Stored items from a collection:
BEGIN

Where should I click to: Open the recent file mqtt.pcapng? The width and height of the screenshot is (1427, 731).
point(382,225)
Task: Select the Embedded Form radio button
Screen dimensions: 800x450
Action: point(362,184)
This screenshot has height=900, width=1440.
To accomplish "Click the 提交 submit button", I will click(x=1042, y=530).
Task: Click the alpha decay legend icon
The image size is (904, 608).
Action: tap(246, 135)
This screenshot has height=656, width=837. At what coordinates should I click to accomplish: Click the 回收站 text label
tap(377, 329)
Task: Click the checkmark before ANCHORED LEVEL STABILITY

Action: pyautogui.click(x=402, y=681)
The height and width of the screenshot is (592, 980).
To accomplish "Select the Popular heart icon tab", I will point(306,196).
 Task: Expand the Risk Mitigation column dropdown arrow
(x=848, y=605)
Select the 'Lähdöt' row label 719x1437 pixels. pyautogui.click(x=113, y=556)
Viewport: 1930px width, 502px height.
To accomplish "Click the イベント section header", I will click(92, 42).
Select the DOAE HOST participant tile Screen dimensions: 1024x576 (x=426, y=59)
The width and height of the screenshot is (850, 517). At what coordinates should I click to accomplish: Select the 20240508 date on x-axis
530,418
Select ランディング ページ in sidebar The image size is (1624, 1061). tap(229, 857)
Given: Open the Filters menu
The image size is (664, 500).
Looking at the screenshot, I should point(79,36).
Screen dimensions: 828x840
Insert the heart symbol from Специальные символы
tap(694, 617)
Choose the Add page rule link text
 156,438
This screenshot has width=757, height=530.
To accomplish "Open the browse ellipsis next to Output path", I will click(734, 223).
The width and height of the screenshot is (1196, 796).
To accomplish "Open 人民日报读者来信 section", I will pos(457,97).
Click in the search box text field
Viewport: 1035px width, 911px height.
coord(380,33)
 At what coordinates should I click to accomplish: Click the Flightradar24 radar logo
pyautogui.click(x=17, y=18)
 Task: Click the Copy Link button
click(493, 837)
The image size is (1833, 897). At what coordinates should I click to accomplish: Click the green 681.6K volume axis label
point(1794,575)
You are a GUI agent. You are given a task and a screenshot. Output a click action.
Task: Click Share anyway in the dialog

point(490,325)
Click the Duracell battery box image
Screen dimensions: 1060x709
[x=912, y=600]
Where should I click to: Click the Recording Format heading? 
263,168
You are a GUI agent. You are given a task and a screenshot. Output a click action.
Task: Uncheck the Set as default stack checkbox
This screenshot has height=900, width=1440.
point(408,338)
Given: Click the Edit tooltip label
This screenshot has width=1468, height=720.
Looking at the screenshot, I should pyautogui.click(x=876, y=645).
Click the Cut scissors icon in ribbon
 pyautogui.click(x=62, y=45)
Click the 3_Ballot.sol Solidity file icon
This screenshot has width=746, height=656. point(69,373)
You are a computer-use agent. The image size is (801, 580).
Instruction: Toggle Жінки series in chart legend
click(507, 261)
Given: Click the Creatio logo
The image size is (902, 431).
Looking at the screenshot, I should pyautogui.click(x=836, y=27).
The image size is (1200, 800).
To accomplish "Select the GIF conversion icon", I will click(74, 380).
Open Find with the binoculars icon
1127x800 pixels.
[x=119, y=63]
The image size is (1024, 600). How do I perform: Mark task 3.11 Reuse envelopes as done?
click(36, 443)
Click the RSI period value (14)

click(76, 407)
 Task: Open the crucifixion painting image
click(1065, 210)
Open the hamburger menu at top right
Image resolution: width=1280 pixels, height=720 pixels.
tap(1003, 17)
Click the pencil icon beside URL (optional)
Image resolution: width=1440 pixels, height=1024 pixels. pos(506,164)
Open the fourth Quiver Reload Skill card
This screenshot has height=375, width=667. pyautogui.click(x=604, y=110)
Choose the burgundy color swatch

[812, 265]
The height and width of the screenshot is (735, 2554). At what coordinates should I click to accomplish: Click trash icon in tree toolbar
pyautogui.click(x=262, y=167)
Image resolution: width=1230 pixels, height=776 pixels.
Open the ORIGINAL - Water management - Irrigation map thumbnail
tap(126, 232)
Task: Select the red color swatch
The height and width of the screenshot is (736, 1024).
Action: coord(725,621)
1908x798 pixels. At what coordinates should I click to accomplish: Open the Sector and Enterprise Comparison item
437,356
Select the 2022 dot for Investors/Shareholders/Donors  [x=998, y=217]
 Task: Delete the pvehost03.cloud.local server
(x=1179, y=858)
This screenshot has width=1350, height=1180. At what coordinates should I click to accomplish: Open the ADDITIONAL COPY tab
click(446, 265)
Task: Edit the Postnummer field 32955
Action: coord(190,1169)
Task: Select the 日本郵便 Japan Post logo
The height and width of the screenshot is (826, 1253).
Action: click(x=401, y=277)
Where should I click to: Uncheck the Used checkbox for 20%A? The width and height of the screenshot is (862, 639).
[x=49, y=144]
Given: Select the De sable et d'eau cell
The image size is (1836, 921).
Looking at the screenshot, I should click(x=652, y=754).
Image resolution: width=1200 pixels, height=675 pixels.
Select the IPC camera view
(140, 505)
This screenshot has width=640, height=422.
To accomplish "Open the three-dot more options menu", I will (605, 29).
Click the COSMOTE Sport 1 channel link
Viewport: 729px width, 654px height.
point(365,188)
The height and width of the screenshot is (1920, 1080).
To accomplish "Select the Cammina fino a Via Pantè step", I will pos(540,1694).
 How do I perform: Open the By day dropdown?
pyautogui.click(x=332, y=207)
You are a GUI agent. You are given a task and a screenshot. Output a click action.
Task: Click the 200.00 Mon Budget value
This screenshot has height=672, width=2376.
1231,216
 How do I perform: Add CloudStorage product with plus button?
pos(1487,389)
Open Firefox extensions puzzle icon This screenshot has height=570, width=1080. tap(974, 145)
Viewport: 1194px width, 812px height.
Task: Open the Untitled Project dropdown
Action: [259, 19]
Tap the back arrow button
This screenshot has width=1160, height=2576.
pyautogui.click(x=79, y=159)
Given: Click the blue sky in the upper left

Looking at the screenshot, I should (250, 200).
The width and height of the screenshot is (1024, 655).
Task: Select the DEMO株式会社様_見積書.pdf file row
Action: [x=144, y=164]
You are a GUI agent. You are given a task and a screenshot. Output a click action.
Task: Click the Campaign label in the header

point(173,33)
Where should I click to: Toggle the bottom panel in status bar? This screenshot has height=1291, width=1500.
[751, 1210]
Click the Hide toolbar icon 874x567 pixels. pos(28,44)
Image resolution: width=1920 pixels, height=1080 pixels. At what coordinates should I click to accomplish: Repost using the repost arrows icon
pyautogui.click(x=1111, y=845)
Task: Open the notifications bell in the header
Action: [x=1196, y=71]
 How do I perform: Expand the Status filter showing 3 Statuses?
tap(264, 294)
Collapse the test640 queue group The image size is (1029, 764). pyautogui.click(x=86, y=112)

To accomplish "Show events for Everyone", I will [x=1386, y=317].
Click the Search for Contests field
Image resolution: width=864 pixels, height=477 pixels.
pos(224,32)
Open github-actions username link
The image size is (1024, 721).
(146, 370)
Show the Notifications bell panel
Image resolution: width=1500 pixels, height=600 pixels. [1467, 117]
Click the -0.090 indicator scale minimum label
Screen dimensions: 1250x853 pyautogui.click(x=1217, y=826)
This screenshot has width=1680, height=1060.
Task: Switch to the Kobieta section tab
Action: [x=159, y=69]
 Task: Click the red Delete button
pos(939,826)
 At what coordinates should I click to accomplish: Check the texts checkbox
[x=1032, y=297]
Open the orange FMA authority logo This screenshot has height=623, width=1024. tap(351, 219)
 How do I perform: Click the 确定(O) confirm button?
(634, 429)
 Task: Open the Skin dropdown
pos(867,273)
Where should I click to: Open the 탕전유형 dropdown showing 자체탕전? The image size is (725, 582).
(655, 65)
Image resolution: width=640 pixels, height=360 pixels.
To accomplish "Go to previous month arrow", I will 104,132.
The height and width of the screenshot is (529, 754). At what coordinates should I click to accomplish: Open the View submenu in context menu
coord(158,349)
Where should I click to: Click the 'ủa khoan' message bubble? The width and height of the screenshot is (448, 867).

END

- **Work instruction**
Retype the entries above exactly, but only from the line containing "Click the Cut scissors icon in ribbon" through the line containing "Given: Click the Creatio logo", both included.

- **Task response**
Click the Cut scissors icon in ribbon
 pyautogui.click(x=62, y=45)
Click the 3_Ballot.sol Solidity file icon
This screenshot has width=746, height=656. point(69,373)
You are a computer-use agent. The image size is (801, 580).
Instruction: Toggle Жінки series in chart legend
click(507, 261)
Given: Click the Creatio logo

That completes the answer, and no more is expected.